Many people swear by them. I have never used them myself and really do not see much of a need for them. A better investment would be lighting, co2, and things like that.


----------



## Raul-7 (Feb 4, 2004)

aquatic-store.com said:


> A heater cable is def NOT needed.
> Many people swear by them. I have never used them myself and really do not see much of a need for them. A better investment would be lighting, co2, and things like that.


And yet you sell them...:wink:

As for your question, a heater cable IS NOT the answer if you're looking for good plant growth; as everyone here mentioned, invest in lighting and C02.


----------



## Allthingsaquatic (Nov 20, 2004)

It does actually mention heater cables in one of the amano books, i remember reading that quote to. I have heard that they are beneficial, but don't know of any real comparisons to prove that. I guess the theory is that in the tropics the sun penetrates to the bottom of the water then the heat sort of rises. But if that were true, you would imagine that it would be more of a light penetrating effect as opposed to a heat source. Heat tape is very concentrated. Anyone who keeps reptiles will know that its a very centralized way of heating something, that would make it impractical for under an aquarium. A heat pad may be better but they are hard to control. There is a heat rope product that looks like a bead of tooth paste ( the only way i can describe it). It doesn't have the same problems as the tape, its easier to work with, yet not as hot. If you wanted to try this it might be your best bet. I guess its one of those things, i don't think its necessary either. But with that said, perhaps you will discover some missing element....if you want it, try it, prove everyone wrong. Ive always wondered myself if its beneficial, but there is no studies ive seen the actually conclude to that. If anyone knows of any, please share.


----------



## neilw (Nov 20, 2004)

Yes, good points everyone. Just to point out I do use pressurised CO2 and pretty intensive lighting. I guess it's more a case of I have a chance to buy a heater cable secondhand and I've never tried one before, I'm as sceptical as you guys too but it would be interesting to see the difference, if any. A lot of companies like Dupla or Dennerle insist on them. Dennerle in particular in their 'system for fascinating aquariums' book can be quoted as saying "......substrate heating which is important to ensure that the aquarium plants have a constant supply of fresh nutrients form the substrate. The substrate is transformed into an active biological filter with an enormous surface area and numerous slow-release nutrient springs, just as in healthy, natural biotopes" . I dont know how realistic that is to be honest.


----------



## Raul-7 (Feb 4, 2004)

neilw said:


> Yes, good points everyone. Just to point out I do use pressurised CO2 and pretty intensive lighting. I guess it's more a case of I have a chance to buy a heater cable secondhand and I've never tried one before, I'm as sceptical as you guys too but it would be interesting to see the difference, if any. A lot of companies like Dupla or Dennerle insist on them. Dennerle in particular in their 'system for fascinating aquariums' book can be quoted as saying "......substrate heating which is important to ensure that the aquarium plants have a constant supply of fresh nutrients form the substrate. The substrate is transformed into an active biological filter with an enormous surface area and numerous slow-release nutrient springs, just as in healthy, natural biotopes" . I dont know how realistic that is to be honest.
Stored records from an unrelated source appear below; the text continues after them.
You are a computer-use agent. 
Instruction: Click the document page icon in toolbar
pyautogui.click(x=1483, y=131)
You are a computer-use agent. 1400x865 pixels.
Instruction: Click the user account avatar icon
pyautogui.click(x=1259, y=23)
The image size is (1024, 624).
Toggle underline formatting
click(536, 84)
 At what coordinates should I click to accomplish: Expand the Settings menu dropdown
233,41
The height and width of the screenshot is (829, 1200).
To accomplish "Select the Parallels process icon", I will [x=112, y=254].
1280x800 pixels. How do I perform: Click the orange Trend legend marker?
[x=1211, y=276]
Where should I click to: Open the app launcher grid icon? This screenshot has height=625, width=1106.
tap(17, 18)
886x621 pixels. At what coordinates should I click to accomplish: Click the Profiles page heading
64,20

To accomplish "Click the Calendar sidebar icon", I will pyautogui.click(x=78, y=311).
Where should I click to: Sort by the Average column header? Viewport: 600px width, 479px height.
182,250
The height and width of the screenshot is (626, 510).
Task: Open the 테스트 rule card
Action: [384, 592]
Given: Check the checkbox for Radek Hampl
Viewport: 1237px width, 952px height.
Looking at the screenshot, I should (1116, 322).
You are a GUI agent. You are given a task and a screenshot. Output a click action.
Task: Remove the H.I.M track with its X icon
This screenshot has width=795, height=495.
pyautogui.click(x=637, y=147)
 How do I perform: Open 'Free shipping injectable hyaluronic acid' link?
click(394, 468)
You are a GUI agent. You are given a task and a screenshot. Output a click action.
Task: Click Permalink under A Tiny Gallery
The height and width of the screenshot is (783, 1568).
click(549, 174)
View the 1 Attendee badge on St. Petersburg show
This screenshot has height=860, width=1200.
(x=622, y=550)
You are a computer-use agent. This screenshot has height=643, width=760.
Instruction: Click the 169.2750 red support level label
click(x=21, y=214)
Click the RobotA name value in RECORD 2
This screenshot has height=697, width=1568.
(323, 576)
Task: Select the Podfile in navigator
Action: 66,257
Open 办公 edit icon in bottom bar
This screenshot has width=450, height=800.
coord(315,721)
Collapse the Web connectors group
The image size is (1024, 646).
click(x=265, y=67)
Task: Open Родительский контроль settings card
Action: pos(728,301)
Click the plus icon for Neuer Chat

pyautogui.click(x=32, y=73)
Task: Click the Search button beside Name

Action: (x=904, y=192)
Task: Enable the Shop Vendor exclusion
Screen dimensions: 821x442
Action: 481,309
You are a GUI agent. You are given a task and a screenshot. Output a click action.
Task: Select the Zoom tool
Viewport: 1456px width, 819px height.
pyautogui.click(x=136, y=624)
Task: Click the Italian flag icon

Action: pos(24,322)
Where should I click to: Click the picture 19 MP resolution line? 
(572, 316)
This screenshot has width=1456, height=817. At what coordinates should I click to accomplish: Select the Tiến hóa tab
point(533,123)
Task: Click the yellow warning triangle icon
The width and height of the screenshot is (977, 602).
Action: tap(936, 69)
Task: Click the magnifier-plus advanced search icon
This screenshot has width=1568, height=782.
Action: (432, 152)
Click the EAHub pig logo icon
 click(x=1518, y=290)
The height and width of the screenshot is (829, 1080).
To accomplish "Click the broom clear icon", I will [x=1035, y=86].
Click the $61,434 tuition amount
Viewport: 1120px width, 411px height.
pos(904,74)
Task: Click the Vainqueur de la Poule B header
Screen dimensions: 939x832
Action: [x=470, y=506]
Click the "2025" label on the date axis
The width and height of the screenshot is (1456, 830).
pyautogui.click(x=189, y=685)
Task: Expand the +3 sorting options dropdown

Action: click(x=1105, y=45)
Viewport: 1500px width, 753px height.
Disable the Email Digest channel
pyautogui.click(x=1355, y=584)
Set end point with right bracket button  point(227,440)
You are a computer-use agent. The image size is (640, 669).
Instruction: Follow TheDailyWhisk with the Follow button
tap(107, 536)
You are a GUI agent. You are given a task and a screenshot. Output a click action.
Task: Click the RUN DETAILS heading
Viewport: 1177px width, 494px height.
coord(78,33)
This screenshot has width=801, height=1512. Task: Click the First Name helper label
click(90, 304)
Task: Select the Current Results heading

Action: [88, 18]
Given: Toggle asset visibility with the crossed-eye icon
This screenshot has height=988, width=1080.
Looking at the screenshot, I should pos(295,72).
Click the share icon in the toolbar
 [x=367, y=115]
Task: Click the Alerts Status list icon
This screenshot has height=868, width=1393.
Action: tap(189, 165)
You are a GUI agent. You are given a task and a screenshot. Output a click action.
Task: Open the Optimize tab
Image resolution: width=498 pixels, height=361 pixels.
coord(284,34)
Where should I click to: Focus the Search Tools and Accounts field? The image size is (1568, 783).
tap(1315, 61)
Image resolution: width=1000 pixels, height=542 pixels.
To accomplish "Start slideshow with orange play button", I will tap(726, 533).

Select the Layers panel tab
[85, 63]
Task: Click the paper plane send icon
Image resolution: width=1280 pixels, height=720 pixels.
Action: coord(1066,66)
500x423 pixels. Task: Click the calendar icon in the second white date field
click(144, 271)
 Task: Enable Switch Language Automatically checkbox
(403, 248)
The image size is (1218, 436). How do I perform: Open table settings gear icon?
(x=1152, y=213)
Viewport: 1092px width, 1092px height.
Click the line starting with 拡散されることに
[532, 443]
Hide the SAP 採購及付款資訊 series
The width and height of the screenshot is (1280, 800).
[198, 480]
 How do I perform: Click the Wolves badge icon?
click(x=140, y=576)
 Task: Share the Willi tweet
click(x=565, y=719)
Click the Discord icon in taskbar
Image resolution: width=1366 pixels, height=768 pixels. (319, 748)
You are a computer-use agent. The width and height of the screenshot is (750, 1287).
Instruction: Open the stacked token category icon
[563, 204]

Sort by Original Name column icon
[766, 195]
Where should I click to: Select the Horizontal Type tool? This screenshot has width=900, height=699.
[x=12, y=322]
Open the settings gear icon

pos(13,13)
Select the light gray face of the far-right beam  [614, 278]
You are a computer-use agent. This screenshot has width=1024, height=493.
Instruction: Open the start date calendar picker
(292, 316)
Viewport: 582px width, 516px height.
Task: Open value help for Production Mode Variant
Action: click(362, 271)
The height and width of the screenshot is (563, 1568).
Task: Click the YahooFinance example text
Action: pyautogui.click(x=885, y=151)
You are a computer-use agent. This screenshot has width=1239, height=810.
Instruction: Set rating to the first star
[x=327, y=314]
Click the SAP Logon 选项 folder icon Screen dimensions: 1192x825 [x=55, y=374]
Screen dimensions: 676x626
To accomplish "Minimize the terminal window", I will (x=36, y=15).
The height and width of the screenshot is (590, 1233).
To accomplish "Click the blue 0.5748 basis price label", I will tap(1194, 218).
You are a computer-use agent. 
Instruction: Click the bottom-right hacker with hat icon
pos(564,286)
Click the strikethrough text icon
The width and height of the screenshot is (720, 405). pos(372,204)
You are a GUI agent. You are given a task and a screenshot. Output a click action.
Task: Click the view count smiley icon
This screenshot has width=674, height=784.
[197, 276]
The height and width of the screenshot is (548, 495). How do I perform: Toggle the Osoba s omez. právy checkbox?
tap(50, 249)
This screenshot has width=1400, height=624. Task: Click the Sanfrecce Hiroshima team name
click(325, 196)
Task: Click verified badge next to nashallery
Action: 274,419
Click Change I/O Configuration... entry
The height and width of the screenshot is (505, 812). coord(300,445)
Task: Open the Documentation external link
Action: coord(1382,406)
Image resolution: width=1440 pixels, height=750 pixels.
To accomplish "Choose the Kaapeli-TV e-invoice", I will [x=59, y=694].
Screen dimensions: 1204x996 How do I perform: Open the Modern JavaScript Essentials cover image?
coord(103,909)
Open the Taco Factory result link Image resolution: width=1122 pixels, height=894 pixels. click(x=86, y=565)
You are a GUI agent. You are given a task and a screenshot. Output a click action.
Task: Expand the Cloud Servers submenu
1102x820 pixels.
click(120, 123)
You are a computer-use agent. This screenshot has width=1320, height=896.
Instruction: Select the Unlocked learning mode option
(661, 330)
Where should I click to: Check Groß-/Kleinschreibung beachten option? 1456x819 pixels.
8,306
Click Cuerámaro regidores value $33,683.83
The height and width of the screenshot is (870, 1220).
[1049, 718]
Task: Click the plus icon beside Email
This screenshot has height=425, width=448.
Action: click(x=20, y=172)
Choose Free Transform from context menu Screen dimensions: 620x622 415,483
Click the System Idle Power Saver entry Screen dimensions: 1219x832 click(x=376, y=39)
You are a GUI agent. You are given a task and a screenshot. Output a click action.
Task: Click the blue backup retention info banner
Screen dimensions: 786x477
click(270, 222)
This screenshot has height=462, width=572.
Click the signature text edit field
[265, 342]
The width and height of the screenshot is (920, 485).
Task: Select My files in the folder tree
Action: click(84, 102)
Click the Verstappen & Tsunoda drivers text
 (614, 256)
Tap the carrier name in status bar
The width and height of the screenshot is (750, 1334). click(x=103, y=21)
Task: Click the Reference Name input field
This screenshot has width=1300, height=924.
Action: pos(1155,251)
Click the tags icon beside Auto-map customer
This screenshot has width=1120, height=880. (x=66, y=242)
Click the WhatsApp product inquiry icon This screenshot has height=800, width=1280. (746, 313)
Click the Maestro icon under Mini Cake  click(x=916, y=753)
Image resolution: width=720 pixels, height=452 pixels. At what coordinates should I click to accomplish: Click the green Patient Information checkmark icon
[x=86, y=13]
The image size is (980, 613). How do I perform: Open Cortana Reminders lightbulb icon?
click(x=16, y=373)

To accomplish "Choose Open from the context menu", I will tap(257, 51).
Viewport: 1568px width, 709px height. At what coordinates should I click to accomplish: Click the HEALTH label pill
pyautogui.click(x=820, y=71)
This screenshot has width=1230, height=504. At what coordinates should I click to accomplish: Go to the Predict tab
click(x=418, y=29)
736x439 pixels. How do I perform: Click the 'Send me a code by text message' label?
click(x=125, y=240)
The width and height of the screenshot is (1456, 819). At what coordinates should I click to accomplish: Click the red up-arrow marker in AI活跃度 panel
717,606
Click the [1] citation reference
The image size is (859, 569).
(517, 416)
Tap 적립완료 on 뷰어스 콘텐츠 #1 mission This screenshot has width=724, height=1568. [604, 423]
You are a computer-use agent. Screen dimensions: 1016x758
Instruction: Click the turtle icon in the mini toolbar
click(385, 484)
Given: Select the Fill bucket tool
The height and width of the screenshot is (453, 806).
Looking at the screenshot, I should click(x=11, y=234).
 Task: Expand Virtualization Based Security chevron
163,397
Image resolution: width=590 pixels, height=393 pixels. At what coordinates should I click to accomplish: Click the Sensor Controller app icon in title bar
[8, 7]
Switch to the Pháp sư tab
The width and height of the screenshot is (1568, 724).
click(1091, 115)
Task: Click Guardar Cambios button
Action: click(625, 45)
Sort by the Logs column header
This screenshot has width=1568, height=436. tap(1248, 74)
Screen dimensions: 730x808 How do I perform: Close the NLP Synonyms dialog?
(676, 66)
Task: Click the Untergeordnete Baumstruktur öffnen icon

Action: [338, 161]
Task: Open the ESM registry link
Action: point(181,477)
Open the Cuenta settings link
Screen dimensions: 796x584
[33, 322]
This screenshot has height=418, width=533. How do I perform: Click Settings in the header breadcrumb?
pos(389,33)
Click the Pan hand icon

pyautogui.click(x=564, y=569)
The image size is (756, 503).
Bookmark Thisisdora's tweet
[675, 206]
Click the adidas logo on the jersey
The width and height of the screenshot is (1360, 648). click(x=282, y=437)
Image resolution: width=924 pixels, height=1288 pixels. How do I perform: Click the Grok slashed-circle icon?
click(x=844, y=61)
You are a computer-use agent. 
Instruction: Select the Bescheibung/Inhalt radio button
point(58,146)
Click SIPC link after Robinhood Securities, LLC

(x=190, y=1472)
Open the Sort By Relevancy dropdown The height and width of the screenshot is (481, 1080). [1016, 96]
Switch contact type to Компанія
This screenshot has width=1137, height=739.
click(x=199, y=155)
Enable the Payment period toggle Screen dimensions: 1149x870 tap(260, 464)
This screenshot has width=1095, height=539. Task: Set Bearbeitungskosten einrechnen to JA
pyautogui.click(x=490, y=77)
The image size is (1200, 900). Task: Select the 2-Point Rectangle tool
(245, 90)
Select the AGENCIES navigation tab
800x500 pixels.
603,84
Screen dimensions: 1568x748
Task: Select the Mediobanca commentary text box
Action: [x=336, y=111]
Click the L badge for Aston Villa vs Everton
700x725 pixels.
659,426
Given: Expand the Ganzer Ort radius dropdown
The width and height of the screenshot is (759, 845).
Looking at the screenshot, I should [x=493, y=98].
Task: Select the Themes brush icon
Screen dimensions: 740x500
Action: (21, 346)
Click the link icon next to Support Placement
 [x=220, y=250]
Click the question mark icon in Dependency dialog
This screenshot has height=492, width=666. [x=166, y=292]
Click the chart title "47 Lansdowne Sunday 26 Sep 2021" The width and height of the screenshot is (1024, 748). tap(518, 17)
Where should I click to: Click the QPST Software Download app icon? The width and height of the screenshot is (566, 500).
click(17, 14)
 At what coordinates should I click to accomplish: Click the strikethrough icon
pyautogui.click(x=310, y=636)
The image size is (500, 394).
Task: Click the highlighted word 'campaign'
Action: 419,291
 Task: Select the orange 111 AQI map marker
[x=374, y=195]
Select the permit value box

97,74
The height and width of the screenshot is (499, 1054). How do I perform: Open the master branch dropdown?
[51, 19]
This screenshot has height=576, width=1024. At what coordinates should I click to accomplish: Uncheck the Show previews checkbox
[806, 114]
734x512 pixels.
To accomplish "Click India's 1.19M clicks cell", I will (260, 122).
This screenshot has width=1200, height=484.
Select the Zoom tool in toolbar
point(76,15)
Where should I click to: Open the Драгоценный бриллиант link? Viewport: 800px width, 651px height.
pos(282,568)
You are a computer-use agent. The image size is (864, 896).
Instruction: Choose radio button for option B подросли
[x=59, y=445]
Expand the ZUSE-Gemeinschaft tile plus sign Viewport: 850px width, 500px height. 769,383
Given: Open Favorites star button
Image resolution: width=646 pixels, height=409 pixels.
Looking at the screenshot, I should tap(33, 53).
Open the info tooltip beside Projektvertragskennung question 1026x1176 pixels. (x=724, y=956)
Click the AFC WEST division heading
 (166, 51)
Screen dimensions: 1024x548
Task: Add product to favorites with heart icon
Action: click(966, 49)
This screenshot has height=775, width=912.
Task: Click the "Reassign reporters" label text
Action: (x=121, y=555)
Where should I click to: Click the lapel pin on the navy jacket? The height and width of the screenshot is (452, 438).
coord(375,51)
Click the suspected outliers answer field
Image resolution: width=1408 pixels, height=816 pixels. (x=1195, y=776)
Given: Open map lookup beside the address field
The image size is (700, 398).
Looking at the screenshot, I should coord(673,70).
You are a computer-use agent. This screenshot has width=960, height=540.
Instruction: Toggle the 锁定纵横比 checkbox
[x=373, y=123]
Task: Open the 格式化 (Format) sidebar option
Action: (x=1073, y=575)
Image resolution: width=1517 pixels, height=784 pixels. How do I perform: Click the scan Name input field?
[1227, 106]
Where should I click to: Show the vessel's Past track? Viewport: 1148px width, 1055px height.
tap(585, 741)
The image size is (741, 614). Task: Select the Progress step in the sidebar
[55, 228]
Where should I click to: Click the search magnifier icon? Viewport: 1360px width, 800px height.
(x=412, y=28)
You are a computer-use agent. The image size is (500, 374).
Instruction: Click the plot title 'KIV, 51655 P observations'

I too would like to try out a heating cable(I admit!), but I will probably experiment with it on a smaller scale. The only thing that is true about heating cables is that they are supposed to promote long-term stability. Anyways, submersed plants don't depend on the soil like their emersed counter-parts, instead they prefer taking nutrients from the water column.


----------



## aquatic-store.com (Jun 23, 2004)

Raul-7
Many of the items used an an aquarium are not necessities for instance filters, pumps and such. But they sure are nice to have!!! :lol:


----------



## S (Oct 1, 2004)

Heater cables are loved by some, hated by others, and available through most full service fish supply dealers. I personally think heaters in general are one of the most over rated and unnecessary pieces of equipment you can buy unless your tanks are kept in colder than normal rooms, but that's my opinion.
As for the hypocrisy of not recommending a product, yet still offering it for sale, I say there is none. The final choice should be up to the customer. Imagine a situation where suppliers only sold products they personally used and "approved of". That doesn't sound good to me, especially in a hobby with so many different and often conflicting styles. If anything, I have more respect for a supplier who will be up front with you and agree that certain products are not necessary.


----------



## neilw (Nov 20, 2004)

Yes that's a good point. I remember buying my CO2 kit from a shop in Manchester - Oasis Aquarium, which I grudgingly admit to being the best overall shop for a planted tank enthusiast. Anyway the guy was asking me various things "do you have a kh test kit" "do you have a co2 char?" etc etc, he asked me if I had a heater cable and I replied no, to which he replied "well it's not really needed". Now maybe another dealer would have winced and said "what you haven't got a heater cable??? are you mad? let me show you this one". 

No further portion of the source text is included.